Sur ces cas retenus pour évaluation, deux enfants sur cinq se sont retrouvés pris en charge, soit 313 nouveaux enfants au Bas-Saint-Laurent, ce qui porte à 1134 le nombre d'enfants sous l'aile de la DPJ dans la région.
Des intervenants sous pression
Or, la situation de la main-d’œuvre pour faire le suivi de tous ces enfants demeure fragile.
Il y a une grande pression sur les équipes actuellement. J’ai une liste d'attente au niveau de l'évaluation-orientation qui persiste depuis janvier. Même si je suis actuellement en surnombre dans mes équipes, la moyenne de délai d'attente est autour de 39 jours, indique Mme Desjardins.

Mélissa Desjardins est directrice de la protection de la jeunesse au Bas-Saint-Laurent.
Photo : Gracieuseté du CISSS du Bas-Saint-Laurent
Elle souligne toutefois que toutes les situations qui nécessitent une intervention immédiate de la DPJ sont traitées dans les 24 à 48 heures.
Qu'on ait la capacité ou pas, on trouve des gens qui sont dévoués et qui vont gérer les urgences.
Selon Johannie Blais, présidente de l’Alliance du personnel professionnel et technique de la santé et des services sociaux (APTS) du Bas-Saint-Laurent, un bon bout de chemin a été fait depuis le dépôt du rapport de la commission Laurent il y a cinq ans, mais il reste encore du pain sur la planche pour améliorer les conditions de travail des intervenants.

La présidente locale de l'Alliance du personnel professionnel et technique de la santé et des services sociaux (APTS) Bas-Saint-Laurent, Johannie Blais. (Photo d'archives)
Photo : Radio-Canada / Francois Gagnon
C’était une recommandation phare du rapport afin qu’un drame comme celui de Granby ne se reproduise plus.
Quand on travaille au niveau de la protection de la jeunesse, il y a un risque élevé de violence. Ça amène des arrêts de travail et de la surcharge pour les autres intervenants pour continuer d’aider les jeunes et les familles, et on n’a toujours pas plus de main-d'œuvre, souligne-t-elle.

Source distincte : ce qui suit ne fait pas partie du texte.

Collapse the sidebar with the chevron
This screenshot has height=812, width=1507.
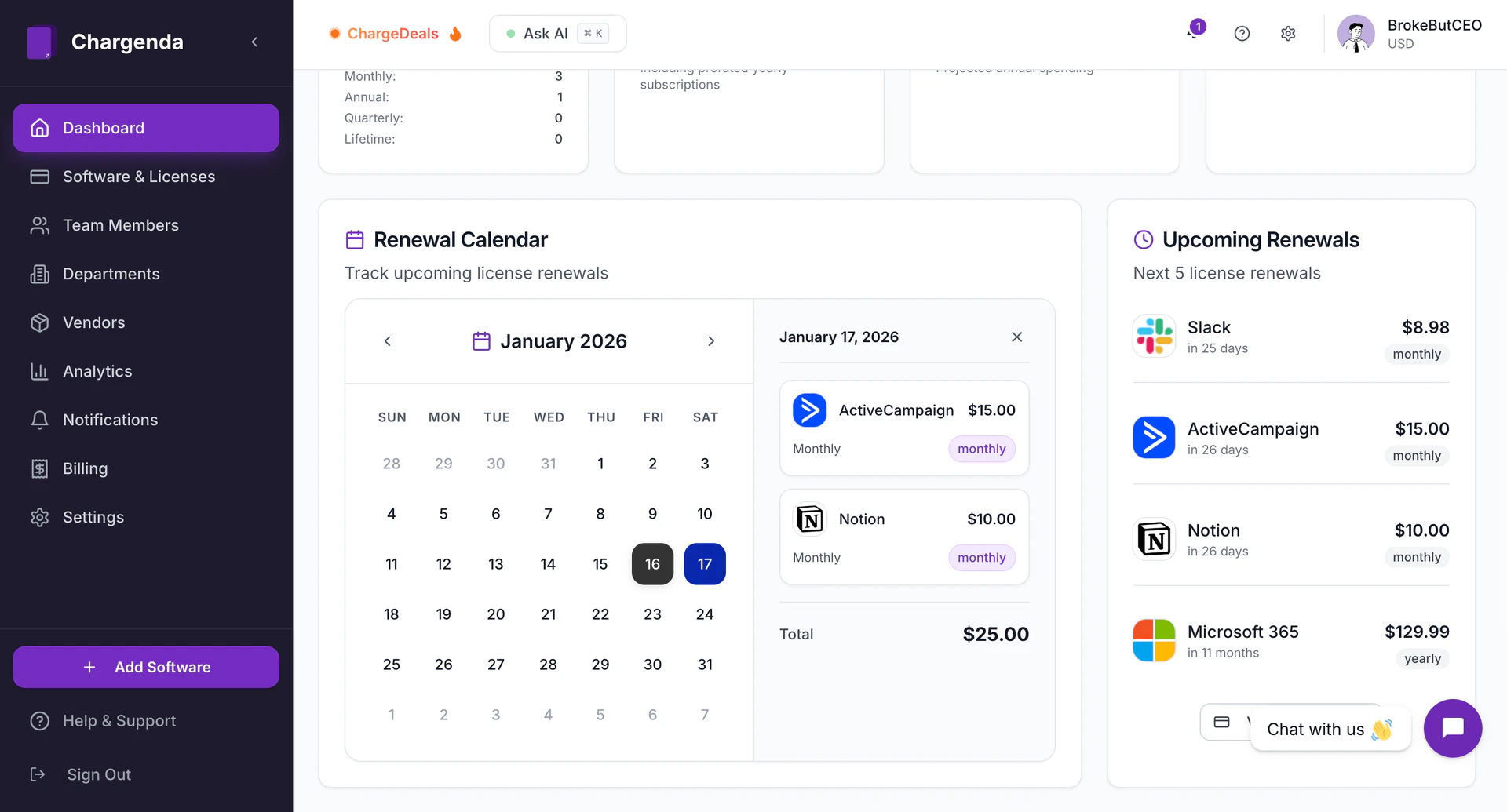254,42
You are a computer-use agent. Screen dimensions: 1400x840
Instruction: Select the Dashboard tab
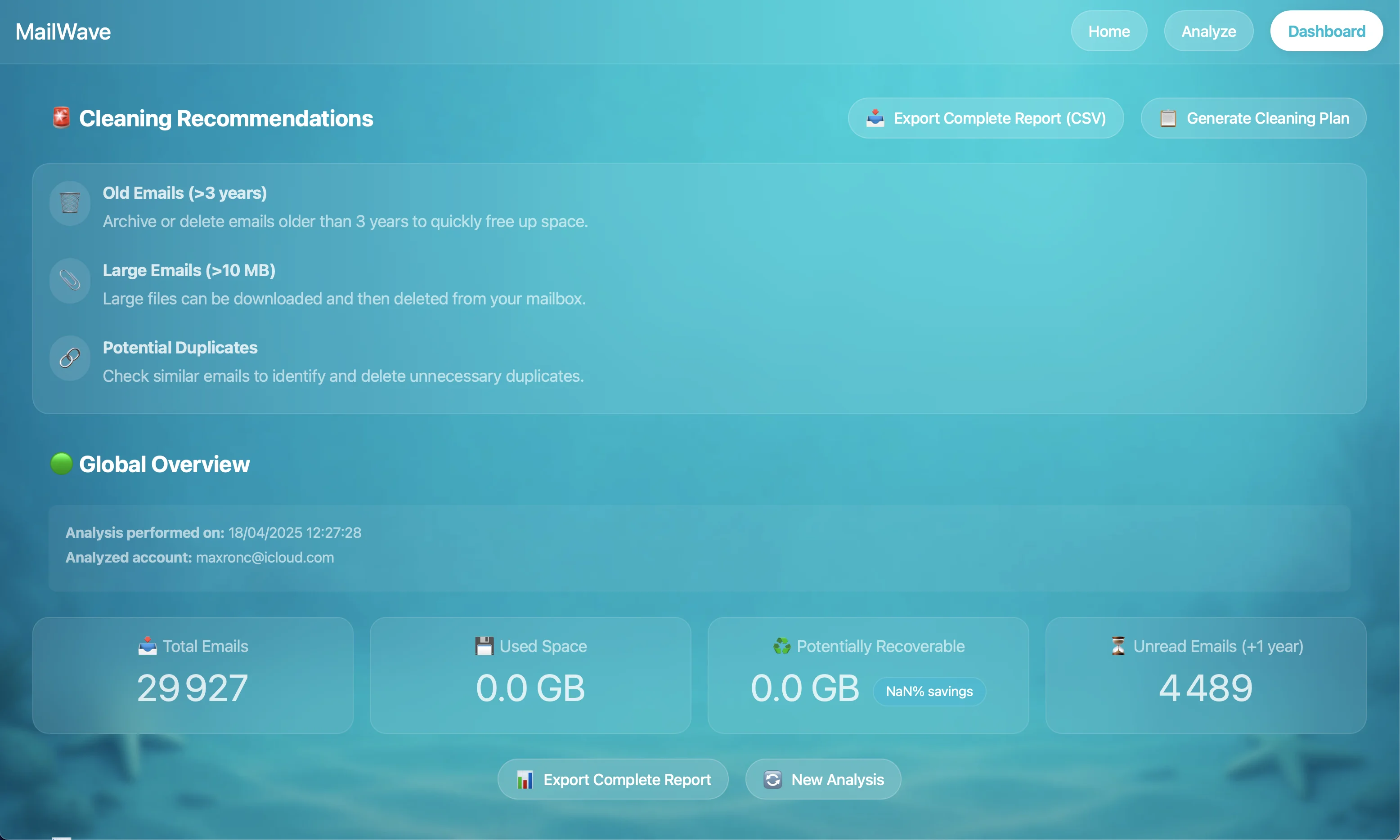[x=1326, y=31]
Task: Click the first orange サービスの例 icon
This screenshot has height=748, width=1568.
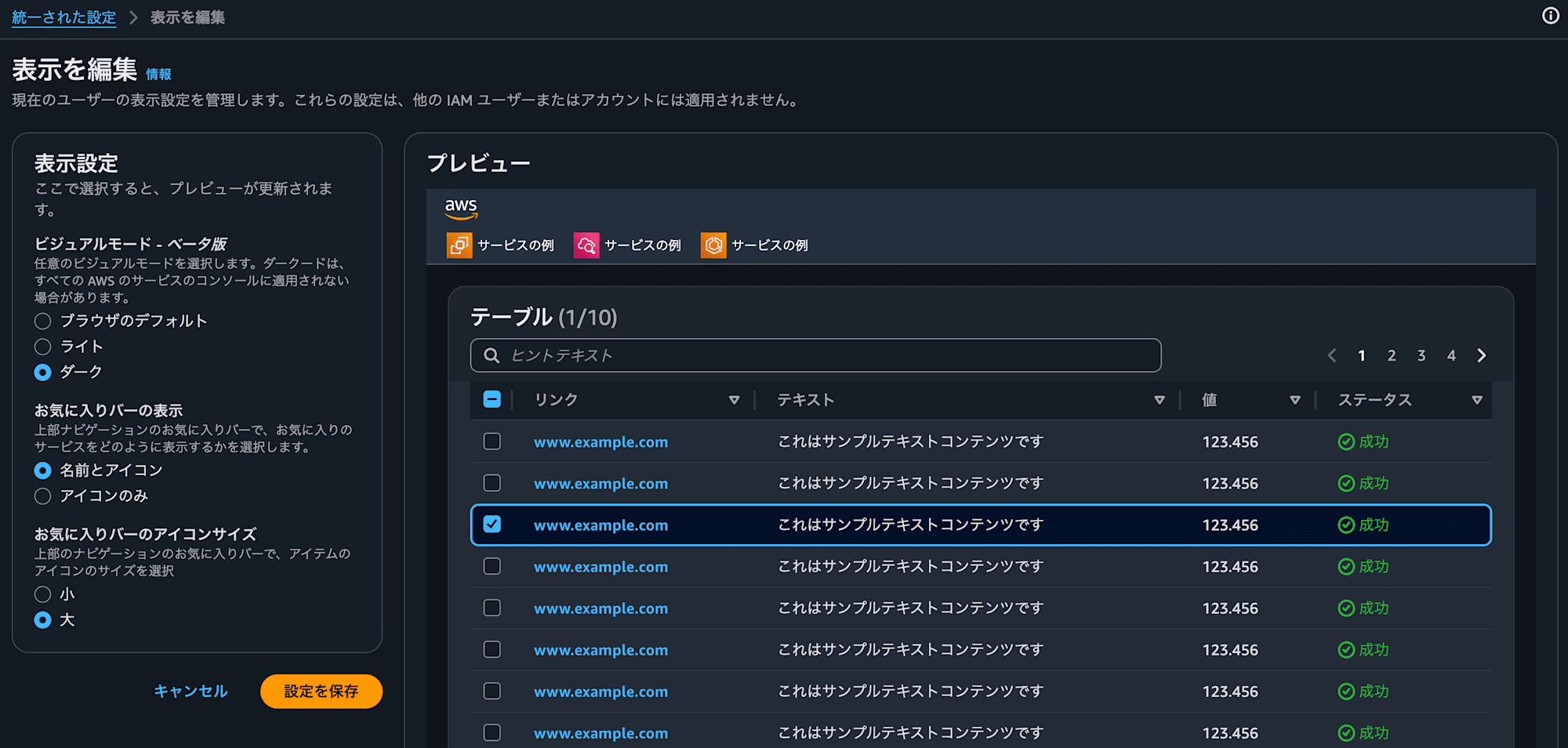Action: tap(459, 245)
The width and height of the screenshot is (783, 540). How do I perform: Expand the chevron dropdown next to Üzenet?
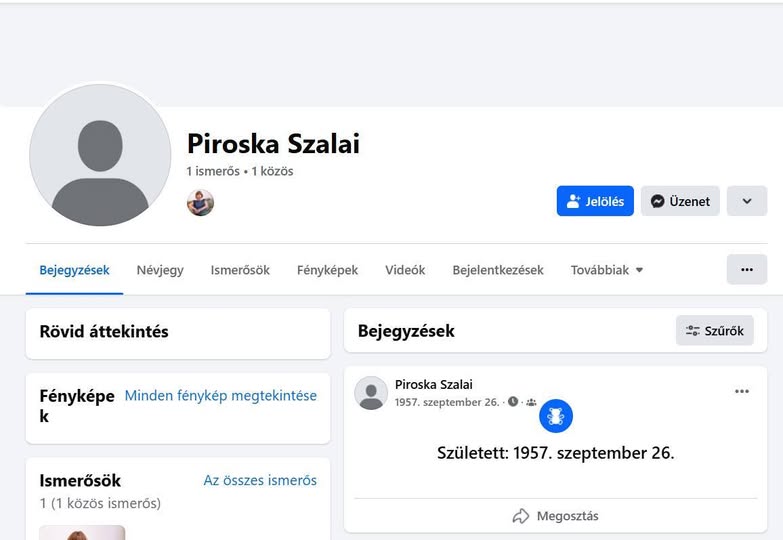click(747, 201)
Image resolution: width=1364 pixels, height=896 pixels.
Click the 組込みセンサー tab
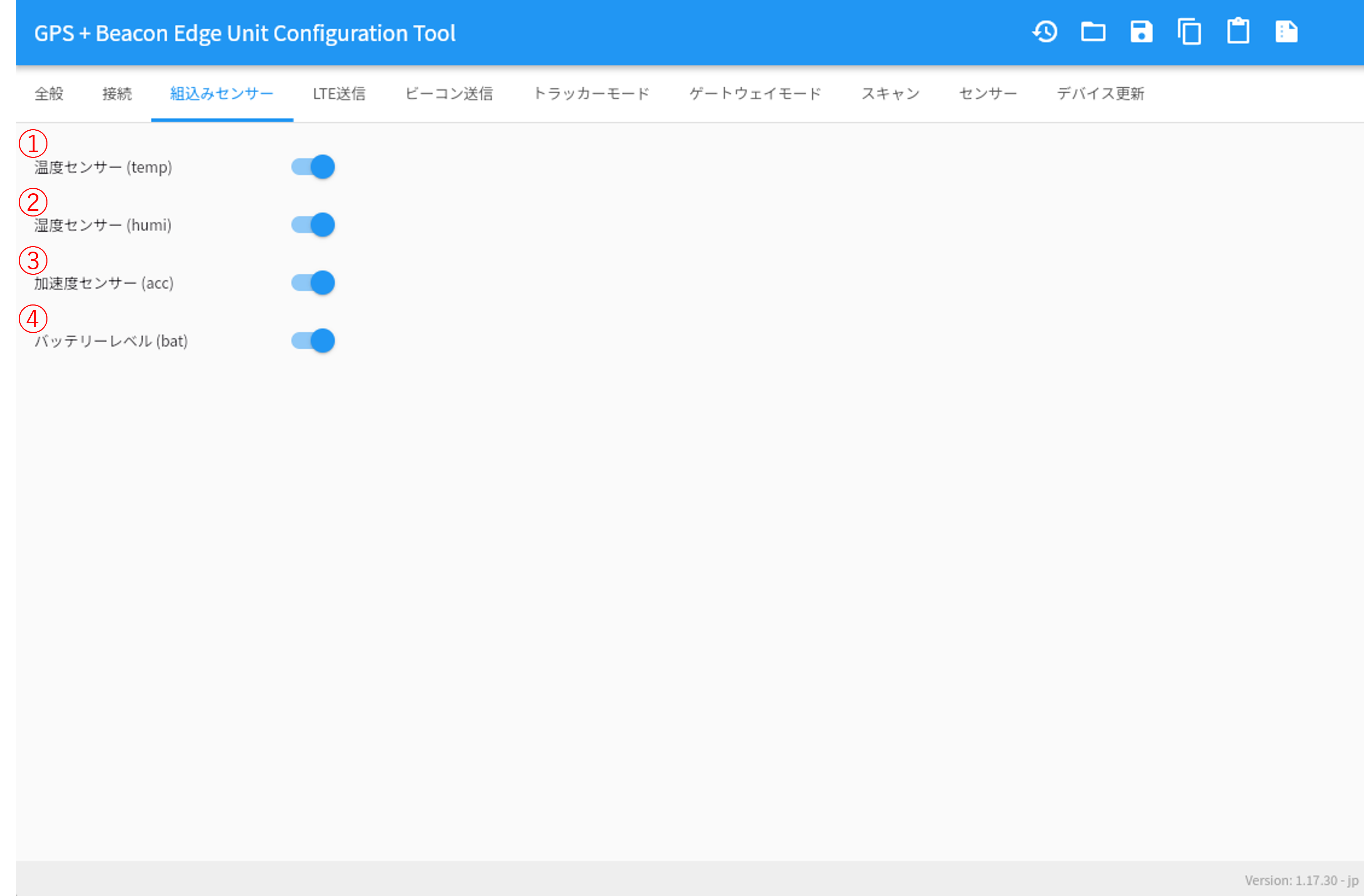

Une augmentation marquée des délits chez les adolescents
Dans son bilan 2025-2026, le Bas-Saint-Laurent a enregistré une hausse de 15,9 % de jeunes qui se sont retrouvés devant la justice pénale pour adolescent en 2025-2026, alors que l’augmentation se situe à 4,1 % à l'échelle de la province.
La DPJ du Bas-Saint-Laurent se dit elle-même surprise par ces chiffres.
Mélissa Desjardins n’est pas en mesure d’expliquer pourquoi il y a une augmentation plus marquée de jeunes contrevenants dans la région et assure que son équipe se penche actuellement sur la question.
On réalise que la délinquance se transforme et arrive plus tôt. Je suis particulièrement préoccupée quand je regarde ma tranche d'âge 14-15 ans. J’ai besoin de creuser davantage, parce qu’on n’a pas de délits plus violents ou graves dans la région, mentionne-t-elle.
Selon elle, ces données témoignent des enjeux de santé mentale chez les jeunes et de la fragilisation des conditions de vie des enfants dans un contexte socio-économique qui se dégrade.